Bridget McKenzie, founder of the Climate Museum UK project

“Face reality as a team: this is a climate emergency. The latest IPCC report is frightening, but it still omits the impacts of feedback loops. Notice your reactions. Support each other to sit with emotions. Flip the model of ‘communicating’ climate to become a space for conversation around it. Invite the voices of people experiencing worse floods, droughts, fires, storms, conflicts or earthquakes. Think systemically: shift the emphasis from consumers to producers, as cause and solution. How can you defuse the power of fossil fuel industries? And contact Climate Museum UK to talk about collaborating.”

Claire Buckley, director of environmental sustainability, Julie’s Bicycle

“With community and stewardship at their heart, and strong ties to the scientific community, museums are well placed to communicate on climate change. It is an overwhelming and complex issue. Ground communication in facts, using straightforward language. Translate the global to the local. Make climate change relevant to what matters to people – clean air, green spaces. Don’t overwhelm with doom and gloom, as this makes people feel powerless. Be positive. Provide people with opportunities to express their ideas and concerns. Be part of the conversation and take positive action.”

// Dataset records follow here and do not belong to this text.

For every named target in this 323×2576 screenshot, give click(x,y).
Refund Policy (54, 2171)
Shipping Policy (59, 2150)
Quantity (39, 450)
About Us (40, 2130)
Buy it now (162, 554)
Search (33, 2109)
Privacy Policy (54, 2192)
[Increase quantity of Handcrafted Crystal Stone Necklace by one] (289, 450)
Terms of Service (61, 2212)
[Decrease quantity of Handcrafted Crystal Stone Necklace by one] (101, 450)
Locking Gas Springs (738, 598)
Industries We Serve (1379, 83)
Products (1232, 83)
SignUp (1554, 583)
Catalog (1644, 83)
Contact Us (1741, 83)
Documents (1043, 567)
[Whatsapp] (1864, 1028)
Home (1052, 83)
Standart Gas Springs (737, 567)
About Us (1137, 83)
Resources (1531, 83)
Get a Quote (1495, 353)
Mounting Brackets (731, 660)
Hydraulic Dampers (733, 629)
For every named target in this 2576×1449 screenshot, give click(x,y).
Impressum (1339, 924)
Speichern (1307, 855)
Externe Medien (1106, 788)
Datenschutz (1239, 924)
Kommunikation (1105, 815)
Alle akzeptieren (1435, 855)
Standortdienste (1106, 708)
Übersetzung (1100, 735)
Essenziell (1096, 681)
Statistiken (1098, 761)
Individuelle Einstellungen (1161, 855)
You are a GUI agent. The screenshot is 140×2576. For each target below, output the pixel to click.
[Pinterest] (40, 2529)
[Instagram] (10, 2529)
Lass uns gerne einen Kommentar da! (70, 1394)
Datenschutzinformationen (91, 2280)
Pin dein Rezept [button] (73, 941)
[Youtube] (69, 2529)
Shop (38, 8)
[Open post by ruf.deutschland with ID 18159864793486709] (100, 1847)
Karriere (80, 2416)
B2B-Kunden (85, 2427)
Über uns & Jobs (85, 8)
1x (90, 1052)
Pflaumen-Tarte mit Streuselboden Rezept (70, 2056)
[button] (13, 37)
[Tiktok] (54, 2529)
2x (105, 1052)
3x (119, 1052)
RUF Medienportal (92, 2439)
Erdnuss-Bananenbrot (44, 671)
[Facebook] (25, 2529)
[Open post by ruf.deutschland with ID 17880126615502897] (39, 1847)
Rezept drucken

Robert Janes, founder and co-chair, Coalition of Museums for Climate Justice

“Tell visitors how climate change and disruption came to be. We are living a massive lie about the impending catastrophe of climate change, and museums of all kinds must start the conversation. Museums are the only organisations with the singular combination of historical consciousness, public accessibility and unprecedented public trust. These precious qualities must now be used to address climate change. Begin by asking some big questions, such as why does your museum exist, what changes are you trying to effect, what solutions will you generate and what are your non-negotiable values?”